Dados de localização “anonimizados” são um mito
12 milhões de celulares têm histórico de localização revelado. Dados eram anonimizados, mas foi possível identificar indivíduos
12 milhões de celulares têm histórico de localização revelado. Dados eram anonimizados, mas foi possível identificar indivíduos
A gente sabe que é muito difícil não ser rastreado na internet, mas uma extensa reportagem do New York Times coloca a nossa privacidade em xeque outra vez: o jornal obteve um banco de dados com 50 bilhões de localizações de 12 milhões de cidadãos. A matéria também defende que a anonimização de dados como esses é impossível: eles conseguiram até mesmo identificar uma pessoa e os locais que ela mais frequenta.

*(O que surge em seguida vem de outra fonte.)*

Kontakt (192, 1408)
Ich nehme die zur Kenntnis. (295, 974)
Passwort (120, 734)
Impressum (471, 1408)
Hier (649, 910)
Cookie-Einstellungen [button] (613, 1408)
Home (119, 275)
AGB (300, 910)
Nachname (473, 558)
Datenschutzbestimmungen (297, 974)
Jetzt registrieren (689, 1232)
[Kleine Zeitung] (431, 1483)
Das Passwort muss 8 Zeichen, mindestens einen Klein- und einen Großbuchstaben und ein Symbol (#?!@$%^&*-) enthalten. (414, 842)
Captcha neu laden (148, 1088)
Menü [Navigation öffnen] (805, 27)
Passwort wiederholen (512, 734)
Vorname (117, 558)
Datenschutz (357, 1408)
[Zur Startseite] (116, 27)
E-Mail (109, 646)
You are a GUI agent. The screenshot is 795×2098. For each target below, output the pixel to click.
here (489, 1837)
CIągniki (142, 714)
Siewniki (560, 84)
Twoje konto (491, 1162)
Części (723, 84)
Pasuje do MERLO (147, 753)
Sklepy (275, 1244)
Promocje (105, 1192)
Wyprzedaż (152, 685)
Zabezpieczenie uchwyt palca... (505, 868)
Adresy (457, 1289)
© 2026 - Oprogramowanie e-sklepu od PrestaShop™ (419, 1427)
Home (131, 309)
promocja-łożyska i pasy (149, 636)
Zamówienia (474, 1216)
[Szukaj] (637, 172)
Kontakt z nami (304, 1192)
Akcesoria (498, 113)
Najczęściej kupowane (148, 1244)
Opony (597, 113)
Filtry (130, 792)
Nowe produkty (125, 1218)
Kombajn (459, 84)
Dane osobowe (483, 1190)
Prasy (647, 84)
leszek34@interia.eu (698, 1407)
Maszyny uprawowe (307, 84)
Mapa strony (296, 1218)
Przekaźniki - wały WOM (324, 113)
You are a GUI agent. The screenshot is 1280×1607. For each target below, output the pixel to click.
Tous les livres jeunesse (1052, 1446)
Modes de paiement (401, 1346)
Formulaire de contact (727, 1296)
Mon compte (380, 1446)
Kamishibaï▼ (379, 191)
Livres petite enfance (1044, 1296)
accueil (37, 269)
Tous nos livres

O New York Times acessou informações fornecidas por “fontes que pediram para permanecer anônimas porque elas não estavam autorizadas a compartilhá-las e poderiam sofrer punições severas por isso”. Os arquivos contém dados anonimizados com as localizações de GPS (latitude e longitude) obtidas de smartphones durante certos meses de 2016 e 2017.
Empresas com discursos pró-privacidade fazem o que chamamos de anonimização: elas guardam a sua localização, termos de busca ou pesquisas por voz, por exemplo, mas de uma forma que a informação em si não esteja diretamente relacionada a um usuário específico. Na teoria, isso evita que uma pessoa seja facilmente rastreada na internet, mesmo que os dados sejam roubados, ou usados indevidamente pela própria empresa.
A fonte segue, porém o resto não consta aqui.